Research into these deep learning algorithms and information theory may provide insight into economic systems.
An Interpretation of Economics for the Left
So again, Hayek had a fine intuition: prices and information have some relationship. But he didn’t have the conceptual or mathematical tools of information theory to understand the mechanisms of that relationship — tools that emerged with Shannon’s key paper in 1948, and that continue to be elaborated to this day to produce algorithms like generative adversarial networks.
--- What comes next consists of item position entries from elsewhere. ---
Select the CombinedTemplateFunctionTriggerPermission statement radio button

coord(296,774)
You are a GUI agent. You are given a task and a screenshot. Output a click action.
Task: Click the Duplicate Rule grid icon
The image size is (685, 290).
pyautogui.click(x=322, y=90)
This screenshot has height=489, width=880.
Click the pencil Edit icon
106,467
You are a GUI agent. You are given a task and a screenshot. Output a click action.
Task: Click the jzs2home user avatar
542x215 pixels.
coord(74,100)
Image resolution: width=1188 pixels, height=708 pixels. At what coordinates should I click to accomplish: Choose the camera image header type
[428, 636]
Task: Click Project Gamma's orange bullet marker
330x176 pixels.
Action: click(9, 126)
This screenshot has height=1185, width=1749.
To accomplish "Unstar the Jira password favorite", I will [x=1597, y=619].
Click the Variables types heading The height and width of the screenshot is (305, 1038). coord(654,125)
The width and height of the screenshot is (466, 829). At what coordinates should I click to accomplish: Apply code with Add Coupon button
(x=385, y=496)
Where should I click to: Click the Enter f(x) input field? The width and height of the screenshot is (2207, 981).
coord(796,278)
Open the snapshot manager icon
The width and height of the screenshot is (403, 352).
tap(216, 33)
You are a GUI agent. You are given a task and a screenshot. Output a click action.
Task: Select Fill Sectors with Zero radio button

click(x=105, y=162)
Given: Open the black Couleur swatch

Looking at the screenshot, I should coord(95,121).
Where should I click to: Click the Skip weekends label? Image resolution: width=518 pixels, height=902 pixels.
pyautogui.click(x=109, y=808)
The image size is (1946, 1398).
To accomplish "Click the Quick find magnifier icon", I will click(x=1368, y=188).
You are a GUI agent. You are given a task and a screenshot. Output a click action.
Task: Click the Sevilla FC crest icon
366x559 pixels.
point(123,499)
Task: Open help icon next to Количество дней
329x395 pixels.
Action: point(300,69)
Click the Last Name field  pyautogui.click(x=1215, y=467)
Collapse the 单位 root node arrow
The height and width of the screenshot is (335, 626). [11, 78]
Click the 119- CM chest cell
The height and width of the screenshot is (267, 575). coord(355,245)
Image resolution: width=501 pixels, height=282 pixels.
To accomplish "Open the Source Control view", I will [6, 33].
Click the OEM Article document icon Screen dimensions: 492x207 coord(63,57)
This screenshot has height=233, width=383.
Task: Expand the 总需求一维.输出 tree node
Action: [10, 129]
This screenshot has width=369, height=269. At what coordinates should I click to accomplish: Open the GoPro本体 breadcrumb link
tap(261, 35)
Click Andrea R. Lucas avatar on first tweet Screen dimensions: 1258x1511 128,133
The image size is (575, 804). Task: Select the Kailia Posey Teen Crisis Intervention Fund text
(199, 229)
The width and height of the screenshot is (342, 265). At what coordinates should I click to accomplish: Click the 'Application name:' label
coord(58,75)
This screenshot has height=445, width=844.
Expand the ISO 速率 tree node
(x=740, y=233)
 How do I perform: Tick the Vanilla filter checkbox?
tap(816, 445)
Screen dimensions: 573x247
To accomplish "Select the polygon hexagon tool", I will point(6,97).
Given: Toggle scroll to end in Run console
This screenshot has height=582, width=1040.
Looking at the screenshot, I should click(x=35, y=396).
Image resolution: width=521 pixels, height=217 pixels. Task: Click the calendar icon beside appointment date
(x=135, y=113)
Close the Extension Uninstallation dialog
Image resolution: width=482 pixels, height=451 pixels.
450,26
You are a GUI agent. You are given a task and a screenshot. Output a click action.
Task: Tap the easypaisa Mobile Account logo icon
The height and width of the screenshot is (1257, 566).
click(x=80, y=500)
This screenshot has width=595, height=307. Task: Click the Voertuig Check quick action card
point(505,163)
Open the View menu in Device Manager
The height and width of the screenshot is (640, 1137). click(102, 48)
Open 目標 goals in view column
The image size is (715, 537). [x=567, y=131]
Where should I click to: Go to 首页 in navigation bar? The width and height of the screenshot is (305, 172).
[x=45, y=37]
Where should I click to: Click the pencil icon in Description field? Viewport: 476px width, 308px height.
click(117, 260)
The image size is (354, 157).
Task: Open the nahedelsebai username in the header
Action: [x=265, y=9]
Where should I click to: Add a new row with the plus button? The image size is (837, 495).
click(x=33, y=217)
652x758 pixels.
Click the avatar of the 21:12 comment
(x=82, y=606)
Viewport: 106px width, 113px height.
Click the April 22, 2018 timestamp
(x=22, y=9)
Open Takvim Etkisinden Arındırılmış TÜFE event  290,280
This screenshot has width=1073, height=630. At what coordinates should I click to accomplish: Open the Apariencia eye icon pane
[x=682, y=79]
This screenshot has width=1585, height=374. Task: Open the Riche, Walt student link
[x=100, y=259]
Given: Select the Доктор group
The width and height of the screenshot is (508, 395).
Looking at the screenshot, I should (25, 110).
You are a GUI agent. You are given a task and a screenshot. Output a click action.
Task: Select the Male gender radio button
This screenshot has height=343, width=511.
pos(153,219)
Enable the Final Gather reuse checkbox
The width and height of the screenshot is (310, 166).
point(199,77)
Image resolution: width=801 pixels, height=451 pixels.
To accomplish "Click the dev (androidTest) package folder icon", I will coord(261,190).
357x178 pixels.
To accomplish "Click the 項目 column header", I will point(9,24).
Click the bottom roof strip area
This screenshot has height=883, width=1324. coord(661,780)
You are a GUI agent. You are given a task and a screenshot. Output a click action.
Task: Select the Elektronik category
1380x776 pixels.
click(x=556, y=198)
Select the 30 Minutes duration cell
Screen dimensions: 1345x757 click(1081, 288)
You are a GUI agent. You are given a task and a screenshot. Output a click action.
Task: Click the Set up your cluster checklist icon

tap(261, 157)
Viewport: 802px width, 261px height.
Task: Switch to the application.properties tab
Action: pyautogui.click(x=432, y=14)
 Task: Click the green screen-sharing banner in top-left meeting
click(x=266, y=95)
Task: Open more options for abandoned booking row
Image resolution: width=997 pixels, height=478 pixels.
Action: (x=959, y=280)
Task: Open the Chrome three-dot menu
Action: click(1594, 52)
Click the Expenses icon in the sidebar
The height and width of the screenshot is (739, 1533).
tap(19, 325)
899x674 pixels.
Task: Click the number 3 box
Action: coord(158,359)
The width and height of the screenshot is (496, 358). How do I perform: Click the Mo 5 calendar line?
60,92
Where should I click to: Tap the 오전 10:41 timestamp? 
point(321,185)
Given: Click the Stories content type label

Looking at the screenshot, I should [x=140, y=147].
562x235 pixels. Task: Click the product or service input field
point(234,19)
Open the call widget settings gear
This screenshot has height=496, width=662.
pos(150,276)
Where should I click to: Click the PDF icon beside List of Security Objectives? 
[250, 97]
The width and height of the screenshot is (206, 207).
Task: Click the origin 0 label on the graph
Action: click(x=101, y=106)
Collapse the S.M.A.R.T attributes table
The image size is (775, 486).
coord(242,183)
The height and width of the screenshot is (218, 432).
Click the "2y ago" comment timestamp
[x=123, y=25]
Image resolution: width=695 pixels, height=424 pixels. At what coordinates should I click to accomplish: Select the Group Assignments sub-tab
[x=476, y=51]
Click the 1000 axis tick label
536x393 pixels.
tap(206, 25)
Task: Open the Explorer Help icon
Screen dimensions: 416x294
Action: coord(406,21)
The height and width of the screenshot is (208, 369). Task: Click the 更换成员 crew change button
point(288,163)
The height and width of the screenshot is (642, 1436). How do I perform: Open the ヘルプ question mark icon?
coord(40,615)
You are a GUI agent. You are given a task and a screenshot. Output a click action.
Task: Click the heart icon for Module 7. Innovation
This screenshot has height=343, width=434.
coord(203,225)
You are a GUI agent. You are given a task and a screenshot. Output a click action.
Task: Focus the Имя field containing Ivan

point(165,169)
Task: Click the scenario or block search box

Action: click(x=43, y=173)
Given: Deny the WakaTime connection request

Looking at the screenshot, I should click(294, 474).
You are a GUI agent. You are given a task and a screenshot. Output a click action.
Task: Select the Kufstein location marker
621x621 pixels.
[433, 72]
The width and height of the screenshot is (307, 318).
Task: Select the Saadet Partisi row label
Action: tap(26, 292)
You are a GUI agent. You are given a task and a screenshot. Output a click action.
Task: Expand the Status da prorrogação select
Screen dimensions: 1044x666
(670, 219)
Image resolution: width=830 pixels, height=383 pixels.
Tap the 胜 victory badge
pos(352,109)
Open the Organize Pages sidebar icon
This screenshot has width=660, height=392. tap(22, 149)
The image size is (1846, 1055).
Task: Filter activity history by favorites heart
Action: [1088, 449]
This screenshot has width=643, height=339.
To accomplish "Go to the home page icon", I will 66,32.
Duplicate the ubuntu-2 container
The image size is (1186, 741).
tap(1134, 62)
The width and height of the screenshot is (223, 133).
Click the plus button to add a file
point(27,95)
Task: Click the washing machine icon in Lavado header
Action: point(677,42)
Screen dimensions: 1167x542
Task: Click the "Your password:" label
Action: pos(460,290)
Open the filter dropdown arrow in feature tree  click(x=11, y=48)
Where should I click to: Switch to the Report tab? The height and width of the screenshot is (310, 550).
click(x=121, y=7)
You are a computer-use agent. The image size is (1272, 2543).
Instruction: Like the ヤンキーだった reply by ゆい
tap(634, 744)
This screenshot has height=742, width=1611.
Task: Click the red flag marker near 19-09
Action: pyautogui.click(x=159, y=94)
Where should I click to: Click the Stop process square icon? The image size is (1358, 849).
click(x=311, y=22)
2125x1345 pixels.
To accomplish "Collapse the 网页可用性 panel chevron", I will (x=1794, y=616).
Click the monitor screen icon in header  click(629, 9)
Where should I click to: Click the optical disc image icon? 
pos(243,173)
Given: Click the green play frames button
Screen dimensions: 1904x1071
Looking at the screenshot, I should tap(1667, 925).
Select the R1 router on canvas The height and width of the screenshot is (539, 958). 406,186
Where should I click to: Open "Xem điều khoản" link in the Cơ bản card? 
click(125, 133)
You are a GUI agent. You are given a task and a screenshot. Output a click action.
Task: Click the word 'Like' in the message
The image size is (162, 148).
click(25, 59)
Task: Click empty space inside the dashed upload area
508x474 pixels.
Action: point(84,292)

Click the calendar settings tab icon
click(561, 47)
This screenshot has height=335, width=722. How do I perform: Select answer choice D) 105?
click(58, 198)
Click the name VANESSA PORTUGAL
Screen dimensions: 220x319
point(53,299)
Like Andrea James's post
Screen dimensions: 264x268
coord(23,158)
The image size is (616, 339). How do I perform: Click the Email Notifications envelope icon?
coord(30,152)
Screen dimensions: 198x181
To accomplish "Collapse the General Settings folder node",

The understanding of prices and supply and demand provided by information theory and machine learning algorithms is better equipped to explain markets than arguments reducing complex distributions of possibilities to a single dimension, and hence, necessarily, requiring assumptions like rational agents and perfect foresight. Ideas that were posited as articles of faith or created through incomplete arguments by Hayek are not even close to the whole story, and leave you with no knowledge of the ways the price mechanism, marginalism, or supply and demand can go wrong. Those arguments assume and (hence) conclude market optimality. Leaving out the failure modes effectively declares many social concerns of the left moot by fiat. The potential and actual failures of markets are a major concern of the left, and are frequently part of discussions of inequality and social justice.
The left doesn’t need to follow Chris Hayes’ advice and engage with Hayek, Friedman, and neoclassical economics. The left instead needs to engage with a real world vision of economics that recognizes the limited scope of ideal markets and begins with imperfection as the more useful default scenario. Understanding economics in terms of information flow is one way of doing that.